When I speak with audiences, I say to them that they will hear nothing from me that they don’t already know to be true. My intention in my work is not to impart some grand wisdom, rather it is to shine a light on the leader that has been ignored or forgotten in the race through life. By approaching life and work as a continual process of discovery, I am gratified when I find affirmation of my understandings in popular culture.

Lately the Black Eyed Peas’ song “Where is the Love” has been popping up in interesting places. Not withstanding the sound quality of the Super Bowl Halftime Show-I find it amazing that 163 million people watched the game and their performance is the highest rated halftime show ever. This song was a cornerstone of the concert and if you listened to the words you may be amazed at the message sent throughout the globe.

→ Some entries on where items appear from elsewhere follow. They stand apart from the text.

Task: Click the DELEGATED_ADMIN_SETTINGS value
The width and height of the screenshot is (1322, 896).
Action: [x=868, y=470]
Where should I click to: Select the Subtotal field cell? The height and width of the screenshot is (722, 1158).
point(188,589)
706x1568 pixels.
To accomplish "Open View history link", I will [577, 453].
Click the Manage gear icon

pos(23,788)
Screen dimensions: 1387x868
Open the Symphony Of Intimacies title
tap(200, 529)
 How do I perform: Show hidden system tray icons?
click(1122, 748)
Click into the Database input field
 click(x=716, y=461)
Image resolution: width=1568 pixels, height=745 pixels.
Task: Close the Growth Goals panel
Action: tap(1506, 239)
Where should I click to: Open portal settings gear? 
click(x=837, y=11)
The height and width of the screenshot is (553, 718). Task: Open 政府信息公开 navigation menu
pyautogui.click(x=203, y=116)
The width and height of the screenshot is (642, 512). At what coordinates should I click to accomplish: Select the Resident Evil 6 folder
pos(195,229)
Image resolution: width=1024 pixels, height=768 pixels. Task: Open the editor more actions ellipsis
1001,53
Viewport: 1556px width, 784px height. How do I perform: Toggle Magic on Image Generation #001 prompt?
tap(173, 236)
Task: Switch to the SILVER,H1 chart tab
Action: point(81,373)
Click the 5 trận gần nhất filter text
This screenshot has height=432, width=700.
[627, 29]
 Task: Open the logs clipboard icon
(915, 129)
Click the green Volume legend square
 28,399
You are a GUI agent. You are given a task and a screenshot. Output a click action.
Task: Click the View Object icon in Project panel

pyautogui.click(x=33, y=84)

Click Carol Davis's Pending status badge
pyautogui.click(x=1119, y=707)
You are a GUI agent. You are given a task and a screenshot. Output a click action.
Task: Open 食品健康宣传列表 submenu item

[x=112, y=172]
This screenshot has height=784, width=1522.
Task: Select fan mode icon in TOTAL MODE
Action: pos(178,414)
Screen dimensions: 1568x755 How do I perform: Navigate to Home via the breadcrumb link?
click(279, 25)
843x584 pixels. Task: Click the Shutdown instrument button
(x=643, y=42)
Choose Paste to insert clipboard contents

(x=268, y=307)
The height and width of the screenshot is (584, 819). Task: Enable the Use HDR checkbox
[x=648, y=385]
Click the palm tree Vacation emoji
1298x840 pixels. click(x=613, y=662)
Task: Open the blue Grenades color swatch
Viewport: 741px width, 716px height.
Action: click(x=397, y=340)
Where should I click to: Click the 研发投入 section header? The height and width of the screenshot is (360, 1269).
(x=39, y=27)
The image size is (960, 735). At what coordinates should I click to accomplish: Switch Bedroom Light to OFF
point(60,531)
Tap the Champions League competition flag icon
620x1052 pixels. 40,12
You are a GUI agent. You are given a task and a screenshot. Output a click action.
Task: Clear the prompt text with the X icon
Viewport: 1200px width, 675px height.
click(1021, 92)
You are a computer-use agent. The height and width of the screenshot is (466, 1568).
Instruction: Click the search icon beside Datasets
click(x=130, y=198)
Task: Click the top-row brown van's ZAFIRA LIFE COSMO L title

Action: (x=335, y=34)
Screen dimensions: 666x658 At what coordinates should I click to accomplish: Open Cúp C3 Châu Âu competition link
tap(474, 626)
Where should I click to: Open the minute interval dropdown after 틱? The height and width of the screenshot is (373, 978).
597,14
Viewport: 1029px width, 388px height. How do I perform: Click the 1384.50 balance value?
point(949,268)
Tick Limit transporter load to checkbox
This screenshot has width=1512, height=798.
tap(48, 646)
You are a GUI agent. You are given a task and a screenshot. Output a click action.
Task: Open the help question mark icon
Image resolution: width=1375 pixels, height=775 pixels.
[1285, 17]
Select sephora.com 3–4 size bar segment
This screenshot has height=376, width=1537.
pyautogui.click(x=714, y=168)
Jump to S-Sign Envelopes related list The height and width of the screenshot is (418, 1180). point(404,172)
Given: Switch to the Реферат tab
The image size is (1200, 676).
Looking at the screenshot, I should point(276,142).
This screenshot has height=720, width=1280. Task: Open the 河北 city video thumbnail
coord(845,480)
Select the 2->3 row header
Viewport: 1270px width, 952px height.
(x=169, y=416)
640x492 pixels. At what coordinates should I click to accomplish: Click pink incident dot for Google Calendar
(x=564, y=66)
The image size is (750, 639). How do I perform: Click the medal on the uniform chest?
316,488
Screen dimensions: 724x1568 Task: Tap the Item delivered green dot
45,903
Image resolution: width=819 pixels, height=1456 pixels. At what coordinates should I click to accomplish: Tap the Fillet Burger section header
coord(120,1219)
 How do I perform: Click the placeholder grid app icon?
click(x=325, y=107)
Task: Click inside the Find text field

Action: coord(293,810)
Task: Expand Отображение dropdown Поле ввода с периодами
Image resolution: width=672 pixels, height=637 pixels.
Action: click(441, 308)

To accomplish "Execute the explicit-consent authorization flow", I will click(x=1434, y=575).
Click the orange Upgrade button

What’s wrong with the world, mama

People livin’ like they ain’t got no mamas

I think the whole world addicted to the drama

Only attracted to things that’ll bring you trauma

Overseas, yeah, we try to stop terrorism

But we still got terrorists here livin’ in the USA

What drama are we addicted to? Has the idea that we are competitive beings in this world to fight one another for scare resources taken hold so firmly that all we do is create traumatic situations for ourselves and others? How powerful is the idea that we cannot “fight” something externally that we ourselves are incapable of living everyday. One of the most important leadership understandings is that there is nothing we can do for another, until you are living that way ourselves. Can we really stop terrorism elsewhere, when our society is filled with so much violence?

In this world that we livin’ in people keep on givin’ in

Makin’ wrong decisions, only visions of them dividends

Not respectin’ each other, deny thy brother

A war is goin’ on but the reason’s undercover

The truth is kept secret, it’s swept under the rug

How often do we give in to what is going on around us-even when we know it isn’t right? How many people on Wall Street looked the other way when unethical practices took over in the pursuit of profits? How many mortgage bankers signed loans knowing full well the disaster ahead for homeowners? And who knew that going to war, although politically popular at the time, was not in the long-term best interest of the country and still said nothing? What happens when we turn a blind eye to the greater good?

I feel the weight of the world on my shoulder

As I’m gettin’ older, y’all, people gets colder

Most of us only care about money makin’

Selfishness got us followin’ our wrong direction

Wrong information always shown by the media

Negative images is the main criteria

Infecting the young minds faster than bacteria

Kids want to act like what they see in the cinema

Do you stop to think about the messages your life is sending to the next generation? What are you doing to contribute to the betterment of our world? What are you showing your children about what is important in life? A big house, lots of stuff, nice cars, are these things truly important? What values are constantly being communicated to our children in their media-centric world?

Yo’, whatever happened to the values of humanity

Whatever happened to the fairness inequality

Instead in spreading love we spreading animosity

Lack of understanding, leading lives away from unity

That’s the reason why sometimes I’m feelin’ under

That’s the reason why sometimes I’m feelin’ down

There’s no wonder why sometimes I’m feelin’ under

Gotta keep my faith alive till love is found

In the amazing new documentary, “I Am,” which opens with this song, award-winning director Tom Shadyac, eloquently communicates a new way of thinking about who we are as human beings-that is, not the competitive might-makes-right fighters, rather that our true nature lies in cooperative communities where everyone is valued and cared for. When these communities existed, there was no hunger, disease and loneliness, as he demonstrates, these are all byproducts of choosing selfishness over service.

In thinking about leadership for our world today, I describe my approach to leadership as “love in action.” Using that definition, I find the question of “where is the love?” a timely and appropriate one to ask. Hopefully each person reading this article will ask that question as well and know the answer is as close as discovering how YOU wish to put your love into the world.